Hope for the Future
So how about 2020? What a year! We’re all grateful to be able to be mostly done with quarantine and moving forward with our lives.
At LBSA, 2020 was about keeping people safe from COVID-19 (both clients and staff) and examining and adjusting our business model to maintain our services.
Limitations and life largely were the same whoever you talked with. However, I did notice one thing: people seemed to believe that somehow COVID-19 was coming out of long-term care settings, that our clients were the source, instead of vulnerable populations to be protected. Because of the concern from family and community members about death and spread in long-term care settings, restrictions continue in our settings. It’s been an interesting balance: keeping people safe and allowing them to make choices and live their lives.
Understanding Expectations
Setting and meeting expectations is a risky business fraught with complications. In essence, that’s what our mission promises: that we will work to meet clients’ dreams and goals. Is there anything worse than leaving people disappointed by not meeting those expectations?
Today’s world complicates this even more. People’s expectations continue to rise without an attendant understanding of what it takes for service providers to meet those expectations. At LBSA, we have many auxiliary customers who have their OWN sets of expectations: the Departments of Health and Human Services, the public, case managers, volunteers, donors, neighbors, staff members.
And different groups have different expectations, different levels of expectations. It’s often easiest to meet our direct customer and their support circles’ expectations. Even these expectations, hopes and dreams, are as different as each person.
Hiring and keeping staff has been a major hurdle, as it has in many industries. Our staffing reached a critical level last fall, when we closed three of our households on campus and moved a number of people to other settings, until we could hire enough staff to provide services. We increased our pay by $3/hour to attract new staff members, without being able to change our rates to reflect that increase.
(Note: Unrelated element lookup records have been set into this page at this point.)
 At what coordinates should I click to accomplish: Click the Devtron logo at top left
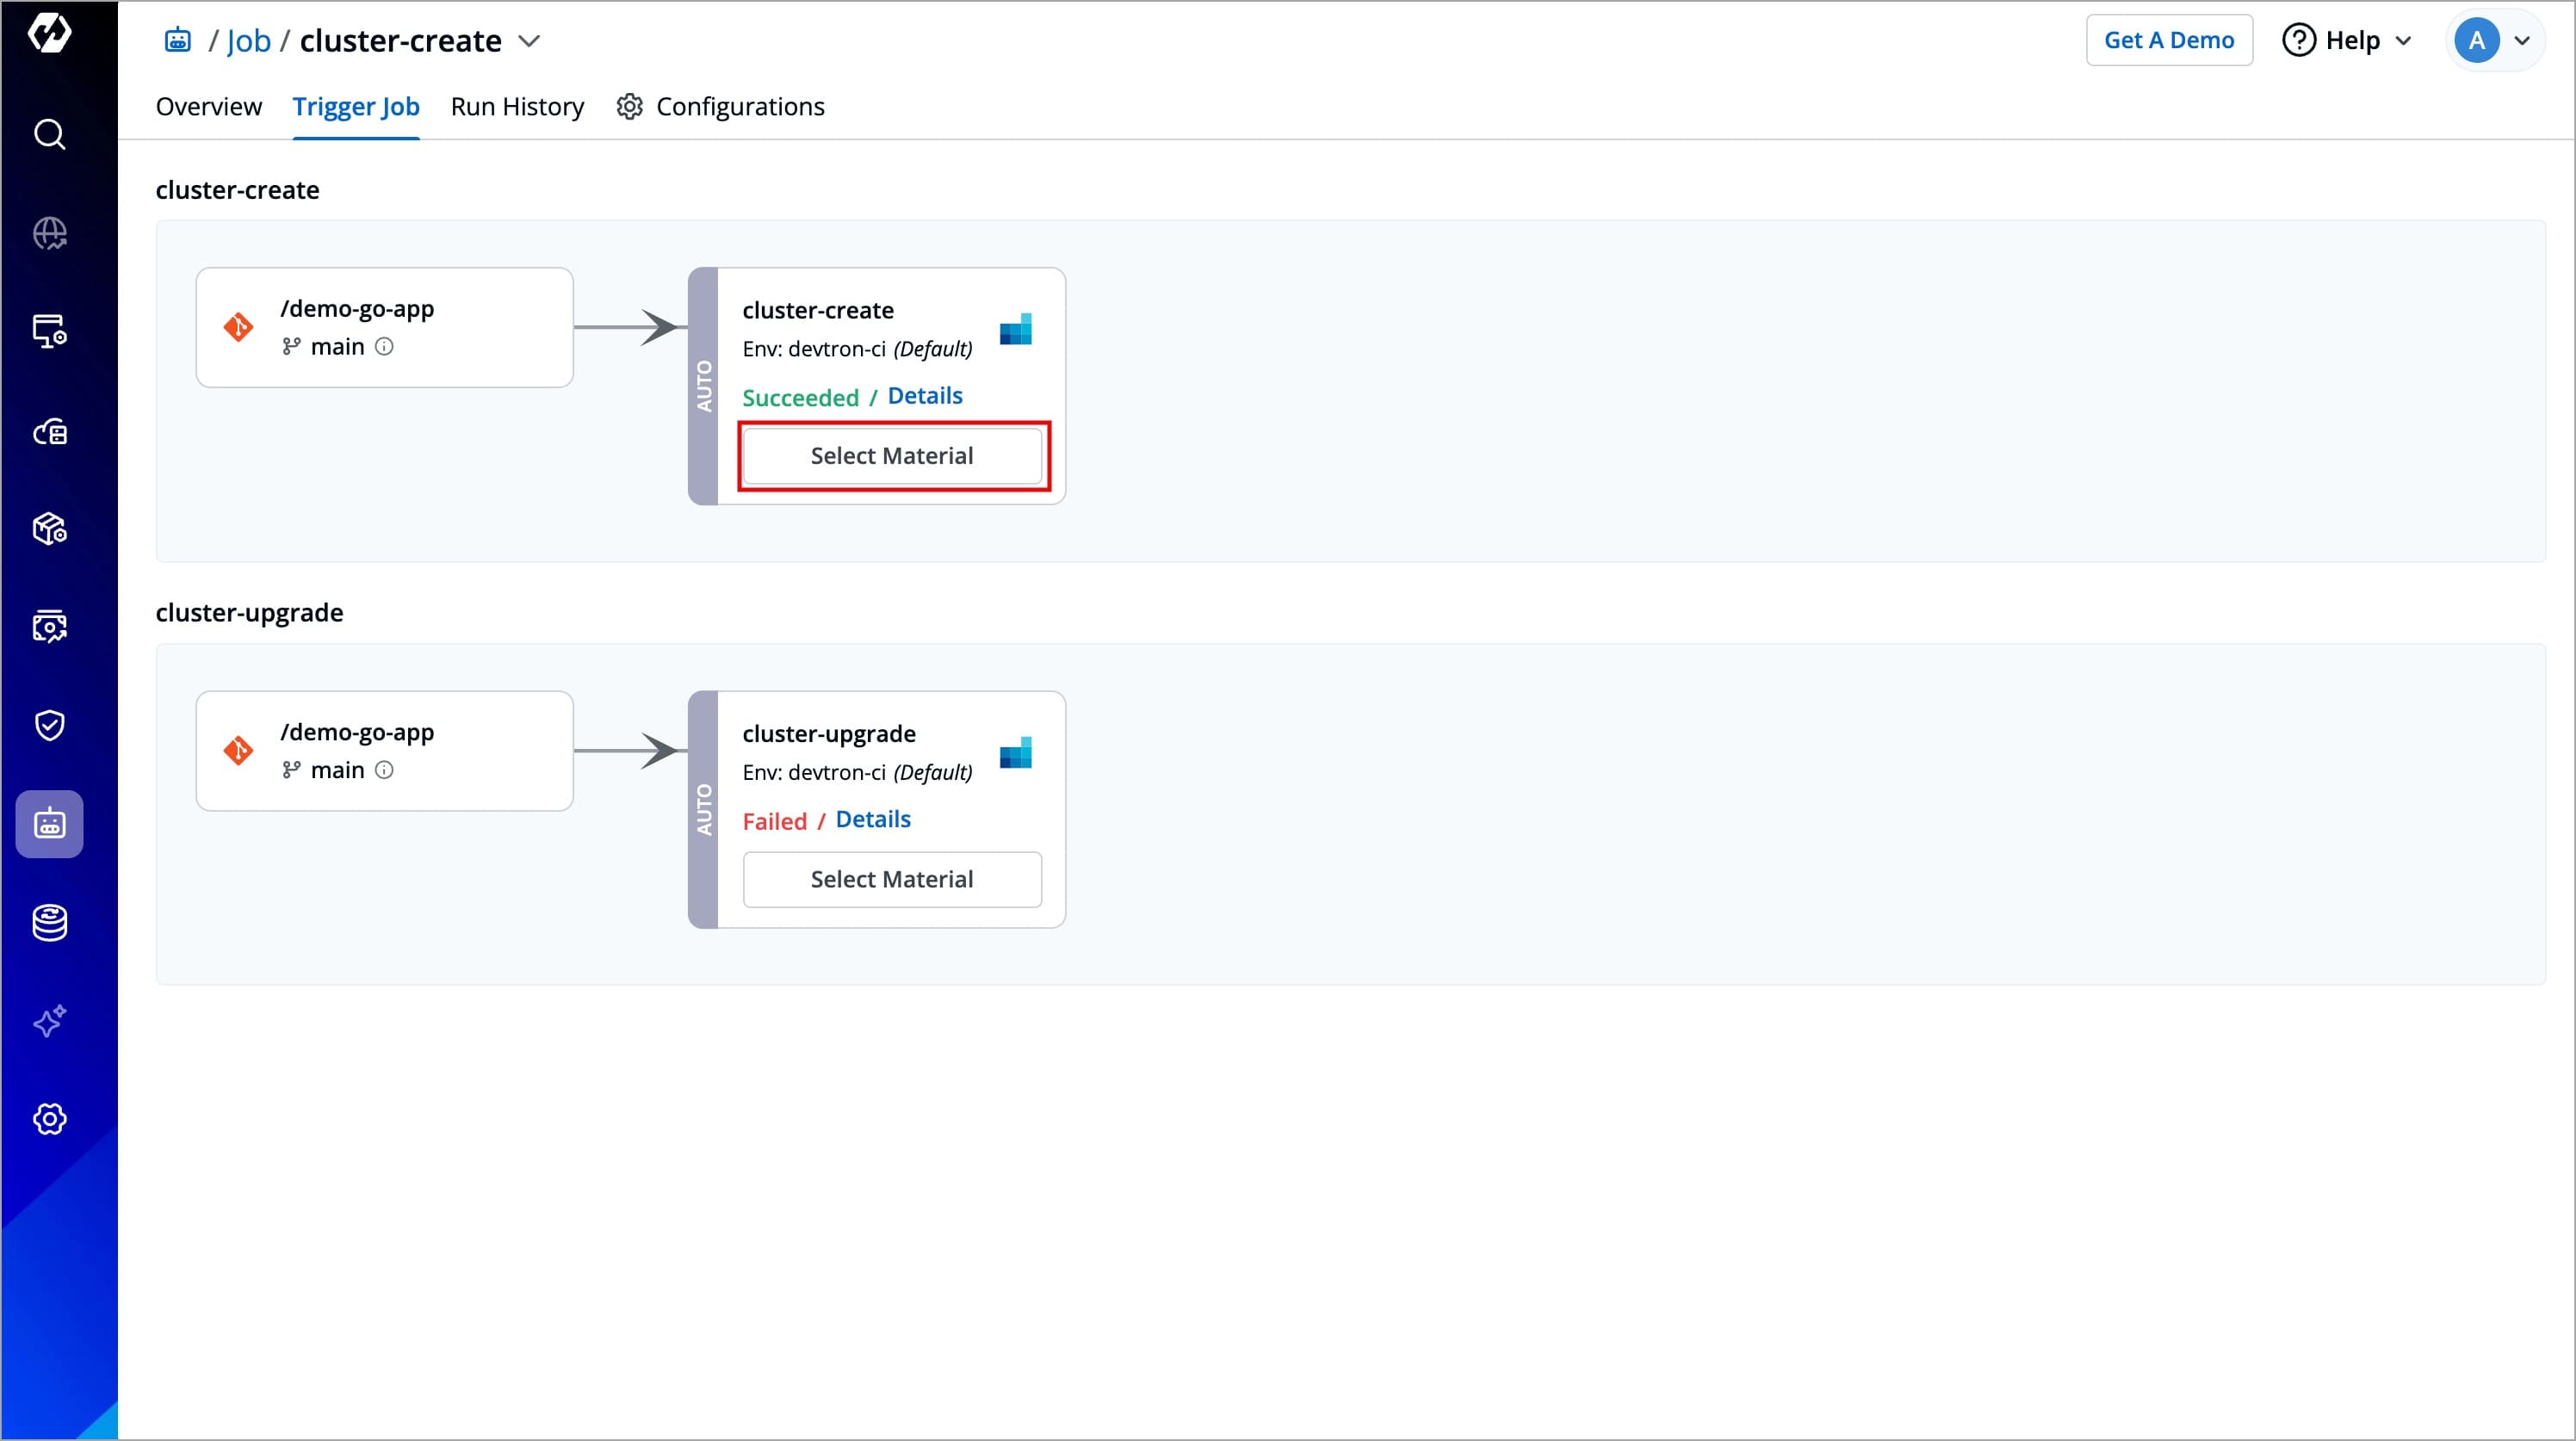click(x=49, y=33)
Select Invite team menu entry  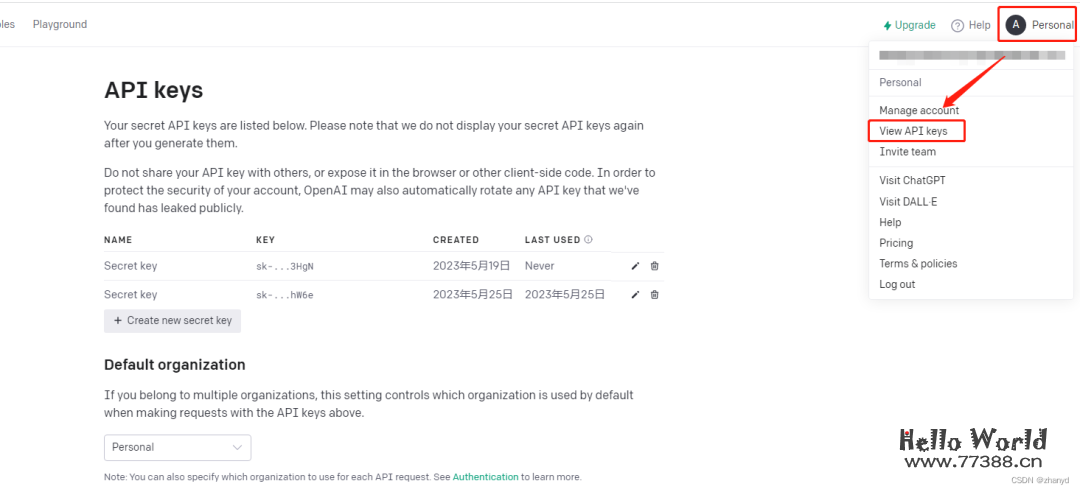tap(907, 152)
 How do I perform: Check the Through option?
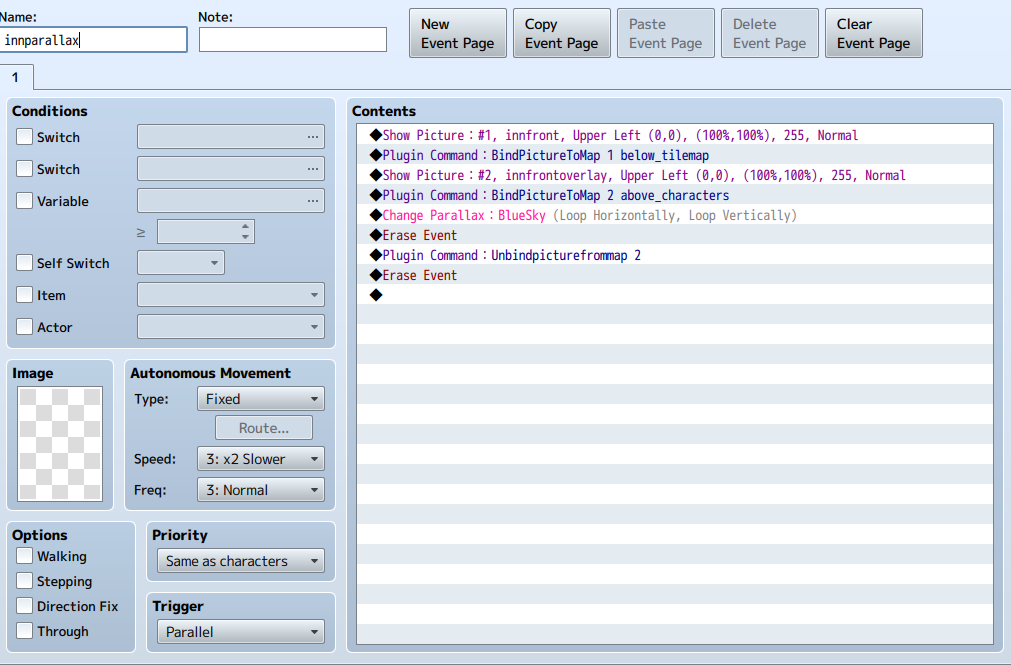[25, 631]
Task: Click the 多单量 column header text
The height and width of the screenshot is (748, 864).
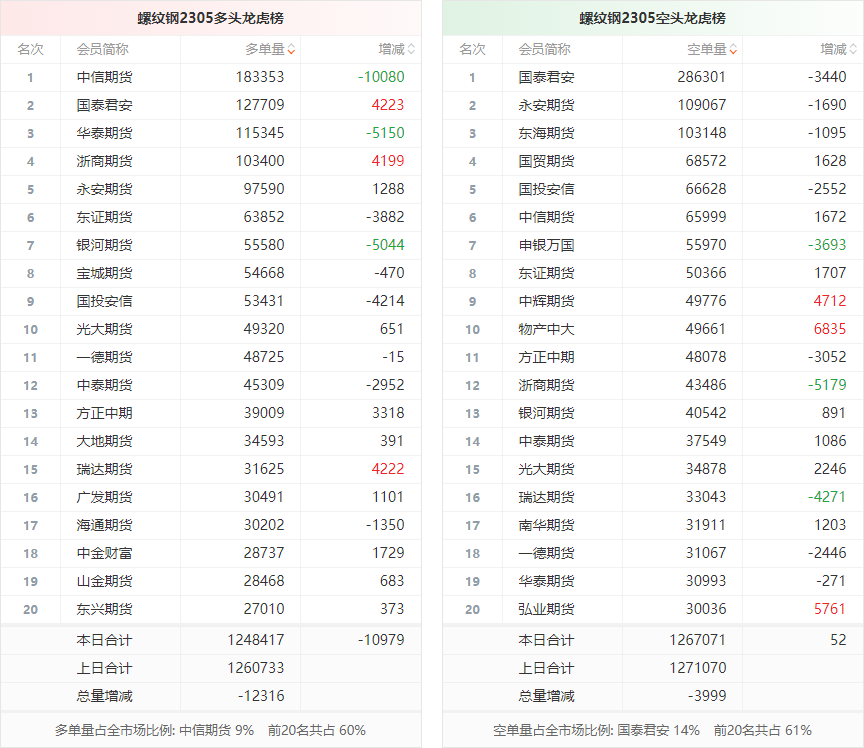Action: (x=264, y=49)
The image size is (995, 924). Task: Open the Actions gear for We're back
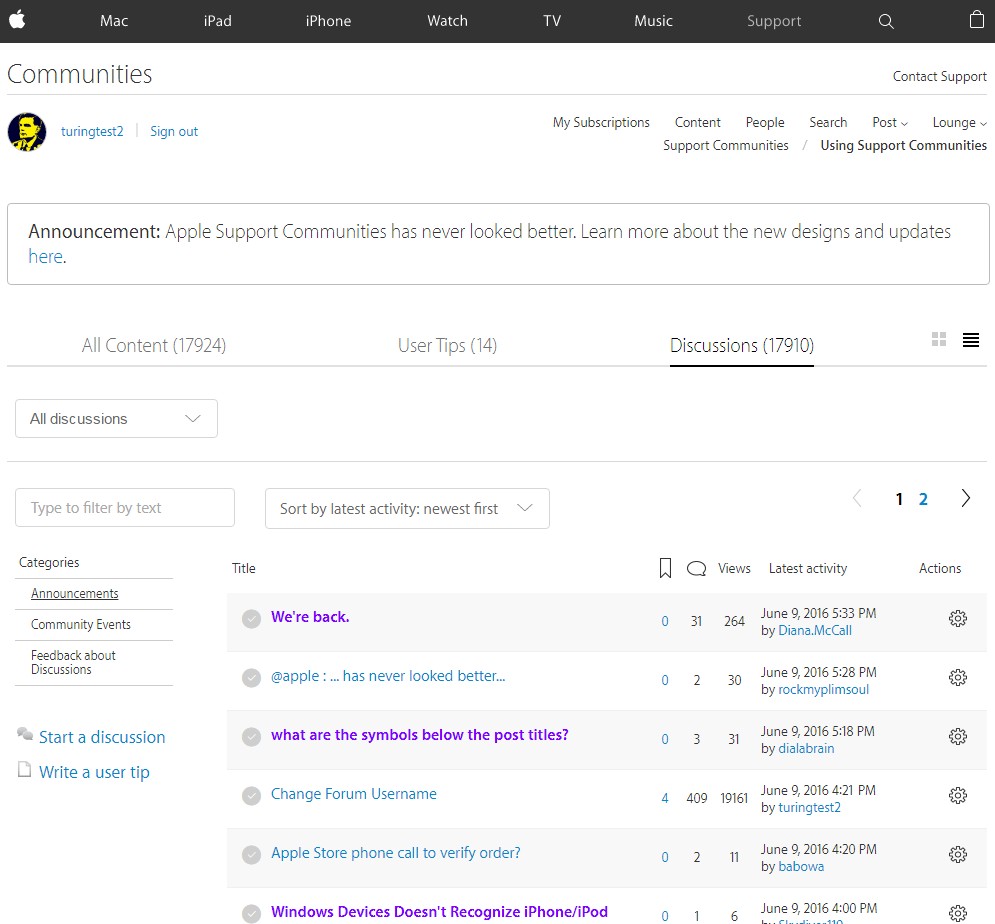(x=958, y=618)
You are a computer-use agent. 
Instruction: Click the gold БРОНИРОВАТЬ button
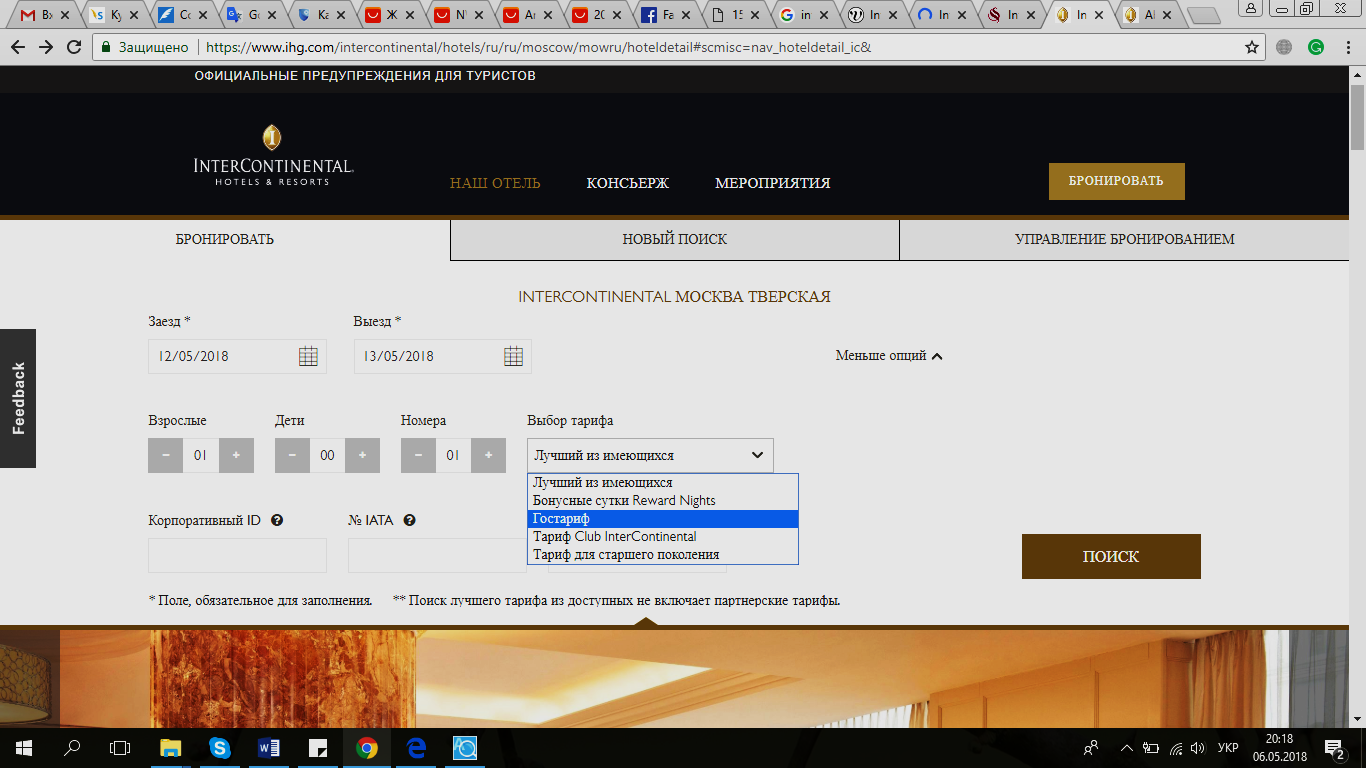1116,181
We appealed to our community – to you – and we raised over $700,000 to fill the gap. We can’t keep pace with the for-profit industries – like Target and Kwik Trip – who have raised their base pay to $15/hour. For now, we’re able to fill most of our jobs. A nurse is our biggest need.
Navigating Challenges
We were (and are) grateful for our community who helped us navigate the challenges this past year.
Prior to the pandemic, we had been working to expand services in new ways, to be able to fill our own gap. During the pandemic, we continued this planning, and, in June 2021, began a private pilot of Family Navigator Services. This service provides families and people with intellectual and developmental disabilities assistance in navigating the many aspects of living with a disability.
We will also be expanding our services to provide Behavioral Consulting Services and support to help people be able to stay in their homes, and to be successful in navigating their community. We need to raise an additional $700,000 to fund these two initiatives, until they are able to pay for themselves.
Some days it’s hard to stay positive, to see a bright future. Last year was hard. This year is a little better, and we still have a long way to go. We count on our partners to help us understand expectations.
Together, we can meet those expectations, and support people with disabilities to make their dreams and goals come true. Your friendship and your partnership make that possible.
All of you are our beacons of hope, reminders that, in a world of rising expectations and heightened disappointment, we have cheerleaders. Thank you for your support and your generosity.